As part of Wikidata, I'm rather fundamentally redesigning the namespace logic of MediaWiki, and I'd like to invite input, specifically on
1) whether I should try to get these changes ready for 1.5, or commit them to a separate branch, 2) whether there are objections or suggestions regarding any of the below.
Simply put, I am moving namespaces from the language files and from Namespace.php into the database. In my present implementation, the namespaces are loaded from the DB on every request, but I will add support for memcached as well.
The goal is to make it easier to change and add namespace names and properties (some names cannot currently be changed at all without editing the Language*.php file, which is impractical when you're using a shared codebase), and to have an arbitrary number of synonyms for any namespace.
The table structures are as follows:
mysql> show columns from namespace; +-------------------+--------------+------+-----+---------+-------+ | Field | Type | Null | Key | Default | Extra | +-------------------+--------------+------+-----+---------+-------+ | ns_id | int(8) | | PRI | 0 | | | ns_system | varchar(80) | | | 0 | | | ns_subpages | tinyint(1) | | | 0 | | | ns_search_default | tinyint(1) | | | 0 | | | ns_target | varchar(200) | YES | | NULL | | +-------------------+--------------+------+-----+---------+-------+
(ns_target is a new feature I'm working on which allows you to specify a default "destination prefix" for any link from within that namespace. This can be an InterWiki link or a namespace. That will be useful in a variety of contexts, for example, within a Wikibooks module, all links could point to pages within the namespace by default; within a Wikidata page, all links could go to Wikipedia by default, etc.)
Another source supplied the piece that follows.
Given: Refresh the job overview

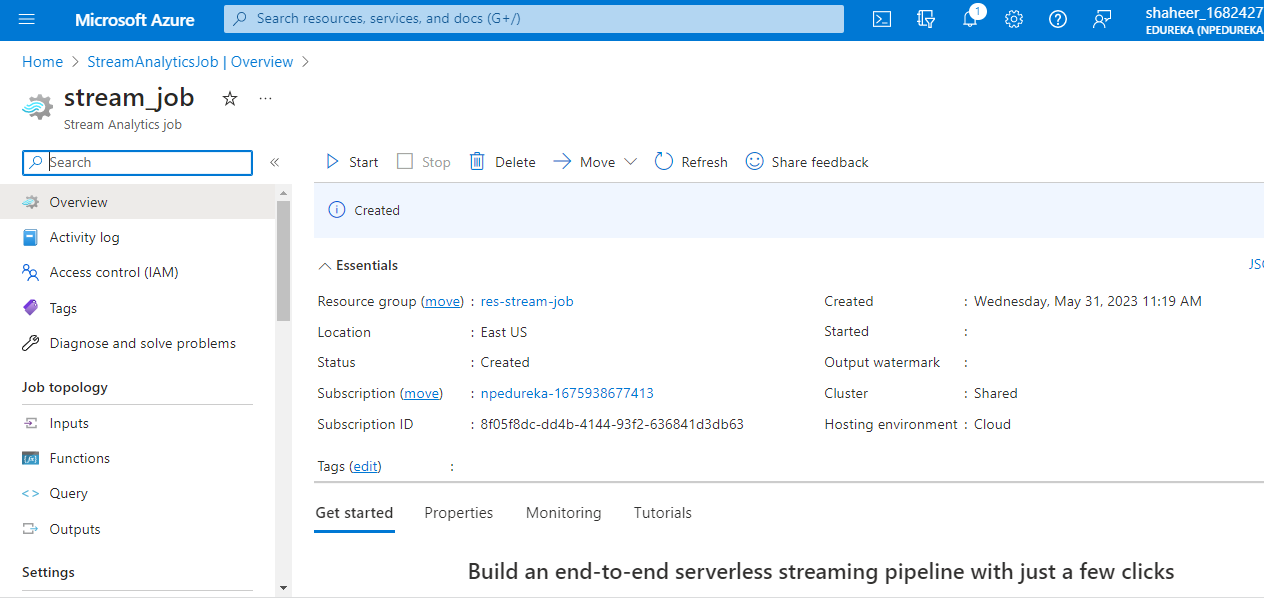Looking at the screenshot, I should [690, 161].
mysql> show columns from namespace_names; +------------+--------------+------+-----+---------+-------+ | Field | Type | Null | Key | Default | Extra | +------------+--------------+------+-----+---------+-------+ | ns_id | int(8) | | | 0 | | | ns_name | varchar(200) | | | | | | ns_default | tinyint(1) | | | 0 | | +------------+--------------+------+-----+---------+-------+
ns_default is the namespace all other namespace names for that ns_id will redirect to.
I have got the backend fully working and am now working on the namespace manager frontend and the installer code. Essentially, what it means is that you can have stuff like:
mysql> select * from namespace_names where ns_id=6; +-------+---------+------------+ | ns_id | ns_name | ns_default | +-------+---------+------------+ | 6 | File | 1 | | 6 | Image | 0 | | 6 | Video | 0 | | 6 | Sound | 0 | +-------+---------+------------+
This means that the default namespace name is "File", and that "Image", "Video" and "Sound" redirect to it. No more "Image" prefix for sound files! It's quite a pleasure to see this working. There can be an arbitrary number of namespace synonyms for any namespace.
The major part of the effort is getting this to work properly with all language files. Essentially, I intend to import the initial namespace names and English canonical names during installation or upgrade, similar to the way the MediaWiki namespace is imported. I would also like to try to figure out a smooth upgrade procedure for $wgMetaNamespace and $wgExtraNamespaces, as well as the other namespace-related settings.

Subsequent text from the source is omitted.